A look inside the massive immigration enforcement apparatus that Obama built up—and that Trump is now exploiting.

9:37 a.m.: Mario Barradas Rodriguez, 34, is examined before he is deported to Mexico from Chicago. January 27, 2009. Chicago Tribune/TCA

Only five days after taking office, Donald Trump issued an executive order unleashing a nationwide crackdown on undocumented immigrants. Arrests leapt by nearly 40 percent, flooding detention centers with nonviolent offenders and tearing families apart. But the sprawling enforcement apparatus that Trump deployed was built by Barack Obama, who ramped up the border patrol and expelled a record three million immigrants, earning him the title “deporter in chief.” Like Trump, Obama began his crackdown just after his inauguration.

On a frigid January morning in his adopted hometown of Chicago, 53 immigrants bound for Juárez, Mexico, were frisked, handcuffed, and placed on a 737. “This is the life we have,” said Mario Barradas Rodriguez, a 34-year-old from Veracruz, Mexico, who was arrested for driving without a license. “Nobody here knows I’m leaving, and nobody there knows I’m coming.” The flights—known as ICE Air—deported millions who had lived and worked in the United States for years. “I remember seeing looks of fear and resignation on people’s faces,” says photographer Alex Garcia, who was at O’Hare International Airport that day. “Some had bravado, of course, but that was likely just to cope with the uncertainty of what was to come.”

Garcia was able to photograph the scene for a simple reason: The Obama administration strove to be open about deportations. “It’s our goal to be transparent,” an ICE official explained at the time.

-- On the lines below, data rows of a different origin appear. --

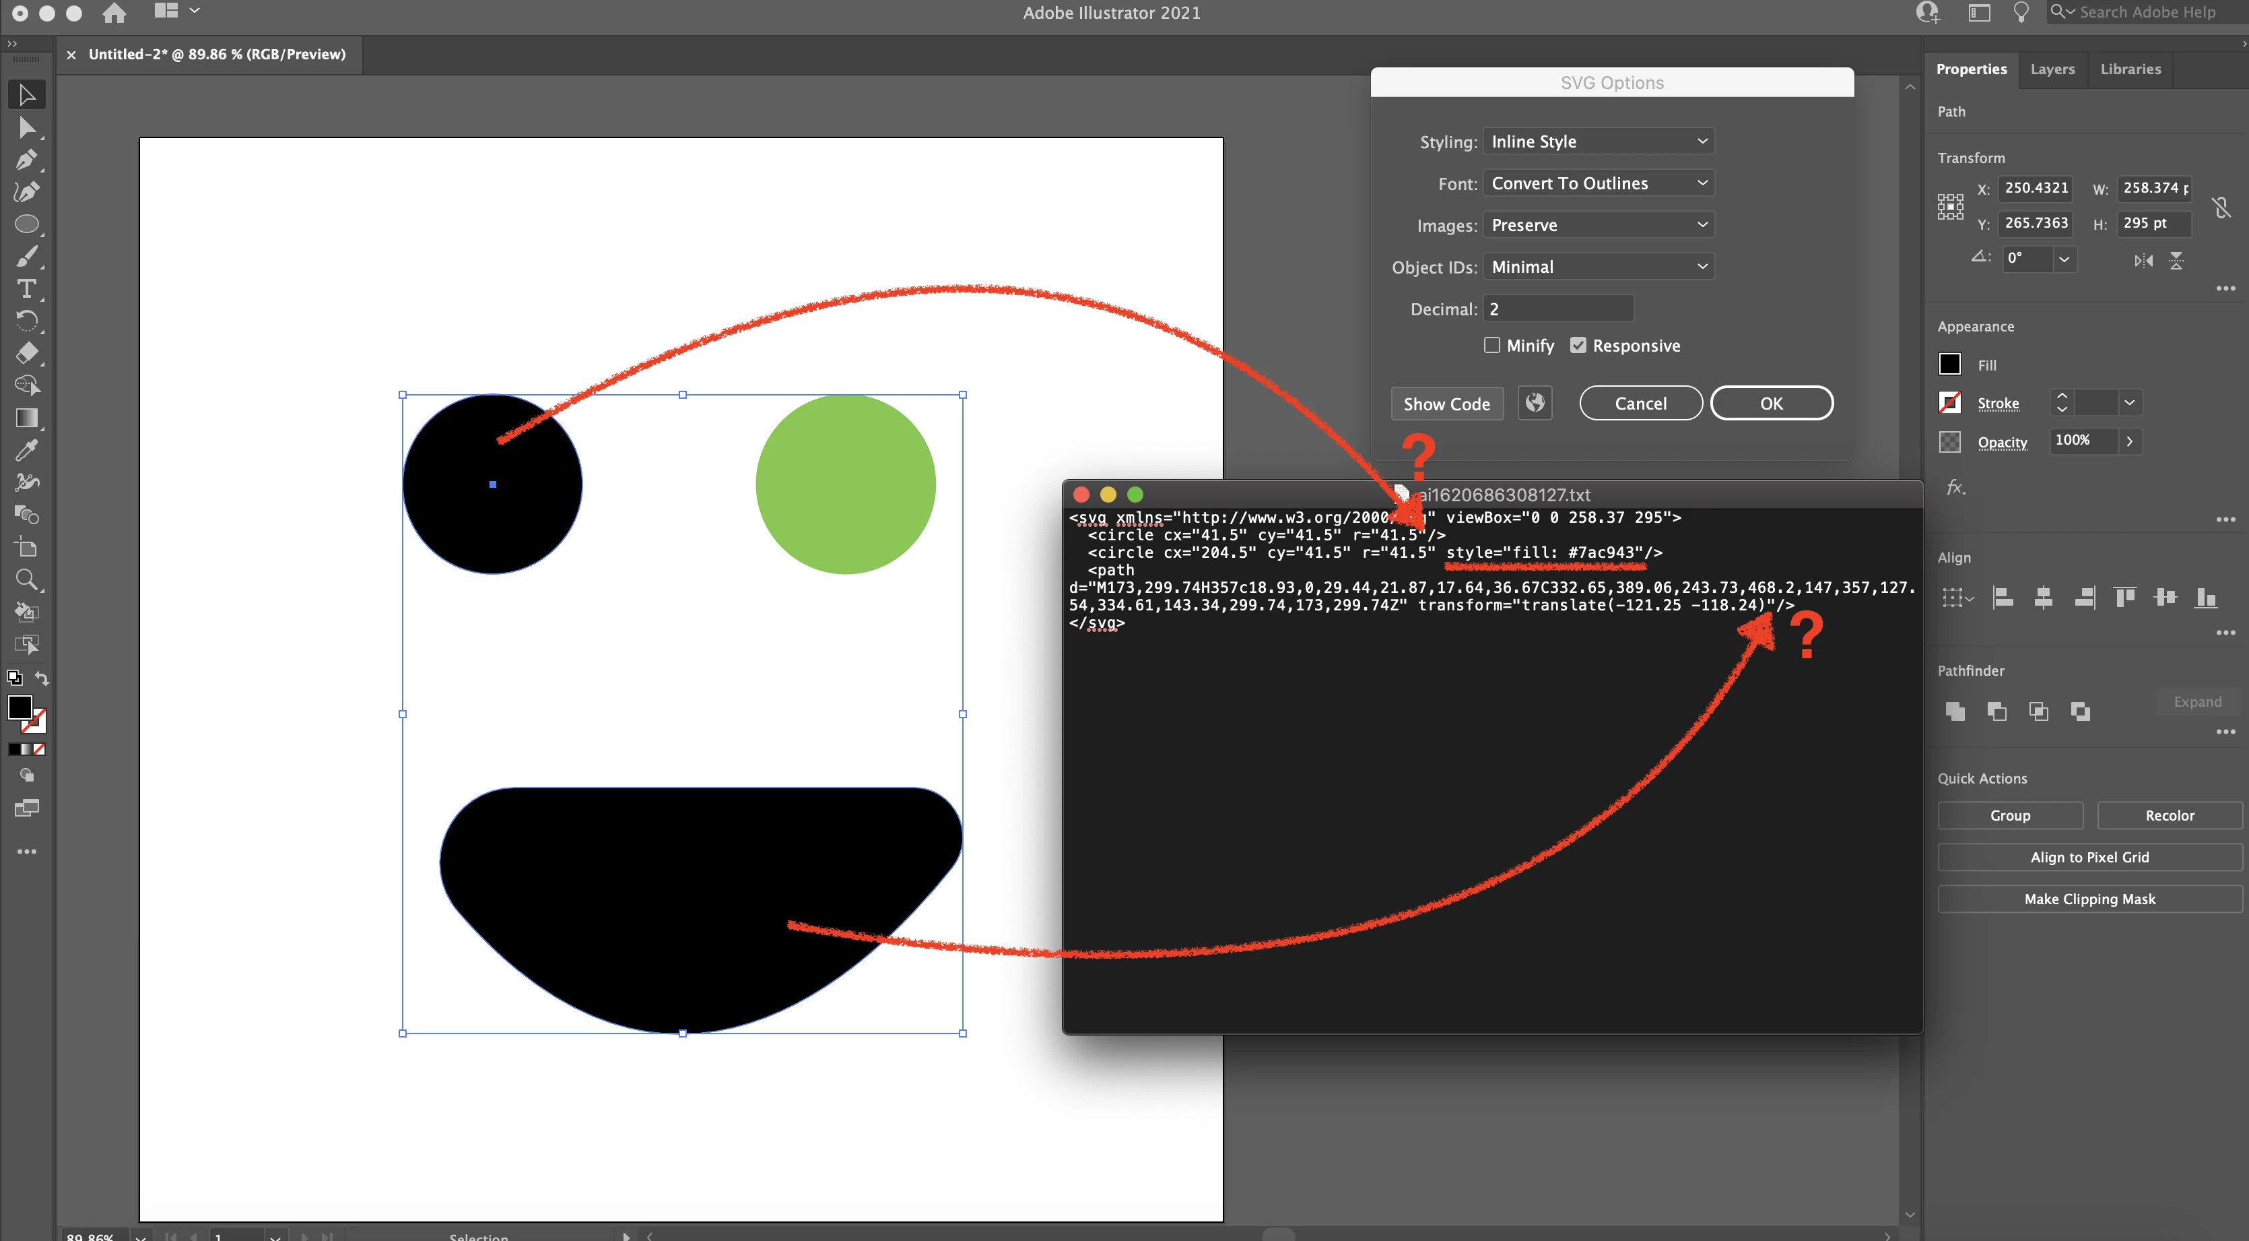Open the Styling dropdown showing Inline Style

(1598, 141)
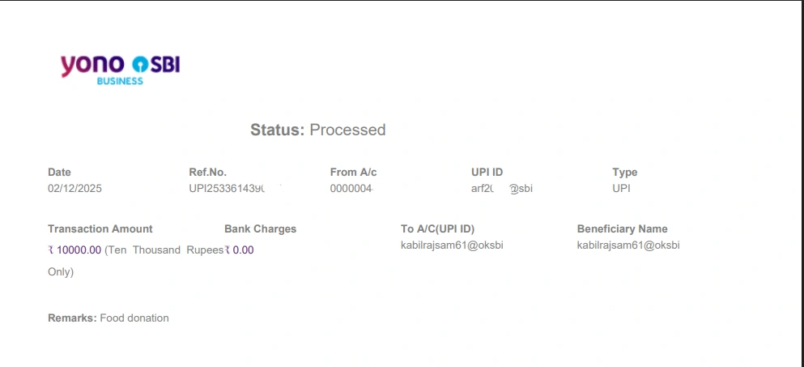Select the UPI address under To A/C(UPI ID)
Screen dimensions: 804x367
(x=452, y=245)
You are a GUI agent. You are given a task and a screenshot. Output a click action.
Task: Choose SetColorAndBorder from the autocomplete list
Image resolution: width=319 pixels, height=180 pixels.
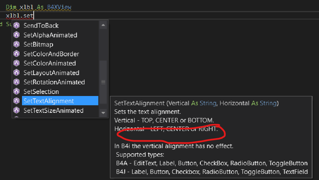point(51,54)
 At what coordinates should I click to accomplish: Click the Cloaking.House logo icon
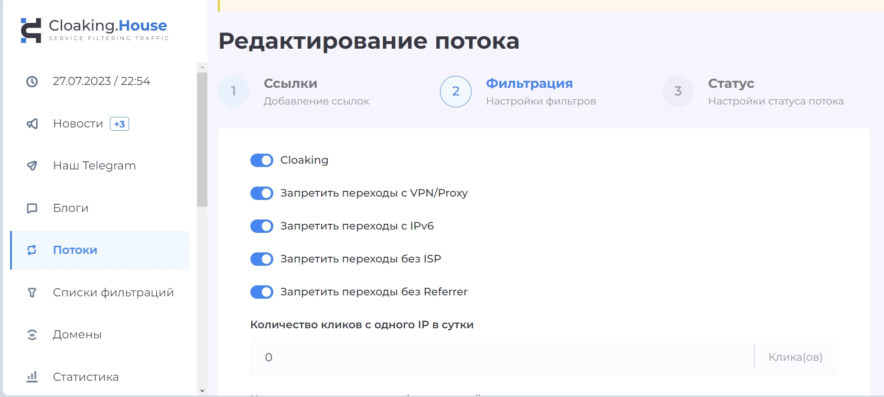31,30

Under Trump, such scenes are rarely, if ever, photographed. The president may enjoy unleashing public tirades about Mexican “rapists,” but the work of arresting and deporting millions of immigrants now takes place largely in the shadows.


6:34 a.m.: On January 27, 2009, an Immigration and Customs Enforcement agent carries handcuffs and chains as undocumented immigrants—all of Mexican origin—are readied to leave a processing facility in Broadview, Illinois. After being picked up in raids, the immigrants were transferred from county jails to this facility in a nondescript building complex just outside of Chicago.

8:01 a.m.: As their names are called by an ICE agent, deportees in handcuffs and chains leave a detention room and prepare to board their flights. They are frisked and have their mouths checked for drugs and weapons.

12:56 p.m.: A woman in high heels is deported along with other undocumented immigrants in Dallas. Her flight arrived from Chicago’s O’Hare International Airport with almost 60 other undocumented immigrants already on board and will make a final stop in El Paso, Texas. From there, the deportees will be transported across the border by bus.


2:04 p.m.: Robert Rodriguez Zamarron, 26, turns away from the window on his flight. He told Garcia that his mother brought him to the United States when he was one. He does not speak Spanish and has not spent more than a couple weeks in Mexico in his entire life.

3:01 p.m.: Rodriguez Zamarron is ushered from the plane in El Paso before being taken by bus to Juárez, Mexico, one of the country’s most dangerous cities at the time.